Por Alexandre Petillo, de Goiânia (GO)

Marcos era somente um garoto de 15 anos. Apaixonado por política. Mais, era apaixonado pelo seu País. Deixou de lado o jogo de bola. As namoradinhas. O cinema, os discos de Jimi Hendrix. Foi à luta. Armada. Em novembro de 1969, chegou esbaforido em casa. Foi buscar uns livros. A mãe pediu que o pai o segurasse, que não o deixasse sair. Ele respondeu que precisava fugir, estava foragido, era procurado. O pai se recusou a segurar o filho para a polícia. Marcos pretendia seguir até o norte goiano, onde recrutaria camponeses para a luta armada. Chegou a ser detido em Goiânia, mas escapou. Só que à partir de maio de 1970, não deu mais notícias. Desapareceu. Ninguém sabe, ninguém viu. Foi dado como morto pelas autoridades. Não por sua mãe, Maria. Nas décadas seguintes, ela dormia com a porta da sala aberta, caso ele voltasse. Não voltou, não mandou notícias. Quem ia à luta, agora, era ela.

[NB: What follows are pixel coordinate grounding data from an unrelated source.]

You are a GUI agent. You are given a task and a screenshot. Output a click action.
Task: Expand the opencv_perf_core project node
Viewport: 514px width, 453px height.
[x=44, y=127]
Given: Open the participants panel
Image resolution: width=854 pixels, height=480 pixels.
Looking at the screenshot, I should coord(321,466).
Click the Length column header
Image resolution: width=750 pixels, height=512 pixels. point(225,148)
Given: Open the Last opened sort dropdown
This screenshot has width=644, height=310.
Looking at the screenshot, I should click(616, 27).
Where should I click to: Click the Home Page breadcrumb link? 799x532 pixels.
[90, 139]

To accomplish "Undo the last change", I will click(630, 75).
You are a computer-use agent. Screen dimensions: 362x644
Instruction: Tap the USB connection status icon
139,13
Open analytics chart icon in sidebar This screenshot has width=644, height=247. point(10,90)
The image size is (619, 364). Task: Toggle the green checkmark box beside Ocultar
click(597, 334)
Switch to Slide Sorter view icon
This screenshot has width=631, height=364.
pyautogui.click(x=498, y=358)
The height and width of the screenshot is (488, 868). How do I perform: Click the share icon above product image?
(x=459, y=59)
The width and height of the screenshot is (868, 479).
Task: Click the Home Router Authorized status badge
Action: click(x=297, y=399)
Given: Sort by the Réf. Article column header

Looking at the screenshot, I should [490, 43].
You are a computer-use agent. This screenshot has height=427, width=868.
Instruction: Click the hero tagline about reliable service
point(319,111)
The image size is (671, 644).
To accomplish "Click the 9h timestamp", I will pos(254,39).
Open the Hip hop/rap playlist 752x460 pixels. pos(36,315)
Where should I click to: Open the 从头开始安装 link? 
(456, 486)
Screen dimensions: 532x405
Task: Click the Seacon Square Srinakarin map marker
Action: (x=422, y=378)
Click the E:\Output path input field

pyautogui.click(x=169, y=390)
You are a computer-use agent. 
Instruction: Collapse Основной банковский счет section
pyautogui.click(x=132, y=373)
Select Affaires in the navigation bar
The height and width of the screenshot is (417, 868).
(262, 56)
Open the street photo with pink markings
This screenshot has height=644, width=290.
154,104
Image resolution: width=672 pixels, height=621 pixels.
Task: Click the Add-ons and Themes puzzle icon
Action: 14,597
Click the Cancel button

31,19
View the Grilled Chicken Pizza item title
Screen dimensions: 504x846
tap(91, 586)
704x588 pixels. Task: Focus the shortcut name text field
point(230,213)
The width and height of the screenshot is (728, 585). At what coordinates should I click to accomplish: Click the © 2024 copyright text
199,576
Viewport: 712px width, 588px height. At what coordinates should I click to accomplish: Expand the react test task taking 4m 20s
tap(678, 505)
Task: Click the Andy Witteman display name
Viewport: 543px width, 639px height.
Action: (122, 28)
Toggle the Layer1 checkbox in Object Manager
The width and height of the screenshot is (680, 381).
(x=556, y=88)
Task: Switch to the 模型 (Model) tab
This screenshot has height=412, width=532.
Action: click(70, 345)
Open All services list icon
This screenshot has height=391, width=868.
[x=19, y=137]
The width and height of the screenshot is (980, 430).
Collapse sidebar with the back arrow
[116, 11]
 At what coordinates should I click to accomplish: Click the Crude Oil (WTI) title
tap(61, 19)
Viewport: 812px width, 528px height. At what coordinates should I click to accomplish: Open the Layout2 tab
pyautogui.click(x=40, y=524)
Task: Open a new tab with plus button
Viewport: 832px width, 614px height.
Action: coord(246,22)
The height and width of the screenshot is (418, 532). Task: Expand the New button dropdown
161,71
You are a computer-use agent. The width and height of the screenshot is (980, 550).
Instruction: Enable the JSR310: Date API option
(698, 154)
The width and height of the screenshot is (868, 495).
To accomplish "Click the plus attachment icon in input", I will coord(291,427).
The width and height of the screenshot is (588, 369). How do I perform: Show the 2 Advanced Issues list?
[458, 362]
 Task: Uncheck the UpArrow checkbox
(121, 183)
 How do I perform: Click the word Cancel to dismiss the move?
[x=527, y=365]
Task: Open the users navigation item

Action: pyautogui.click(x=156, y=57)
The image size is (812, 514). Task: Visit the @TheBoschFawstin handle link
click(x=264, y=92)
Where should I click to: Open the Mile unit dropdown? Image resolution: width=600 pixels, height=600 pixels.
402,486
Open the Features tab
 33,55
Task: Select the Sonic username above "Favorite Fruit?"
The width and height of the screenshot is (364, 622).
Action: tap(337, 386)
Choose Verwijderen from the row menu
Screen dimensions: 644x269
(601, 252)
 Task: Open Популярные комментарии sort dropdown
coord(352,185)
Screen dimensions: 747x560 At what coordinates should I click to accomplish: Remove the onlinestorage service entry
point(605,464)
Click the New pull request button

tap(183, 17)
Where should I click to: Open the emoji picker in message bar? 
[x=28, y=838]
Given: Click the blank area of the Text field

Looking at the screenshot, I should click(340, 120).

Maria Campos Batista tinha uma única meta: encontrar seu filho, Marcos Antônio Dias Batista. Primeiro, fez da maneira convencional. Freqüentou inúmeras delegacias, quartéis, presídios e hospitais em todo os cantos do Brasil. A porta da sala, sempre aberta. Ficava a espera de um milagre, ela, que em Goiânia era conhecida como Dona Santa.

Marcos era paulista de Sorocaba. Se mudou para Goiânia com a família no começo de 1960. Estudou no Atheneu Dom Bosco e depois no Lyceu de Goiânia, onde conheceu as ideias marxistas. Recebeu o apelido de Marcos Chinês, por andar com o livro vermelho de Mao-Tsé-Tung.

Acabou ingressando na VAR-Palmares, organização responsável pela ação mais espetacular da guerrilha urbana antes da captura do embaixador Charles Burke Elbrick: o assalto ao cofre do ex-governador de São Paulo Adhemar de Barros, já morto, em 1969, que estava em uma mansão no Rio de Janeiro, sob a guarda de sua amante Ana Capriglione.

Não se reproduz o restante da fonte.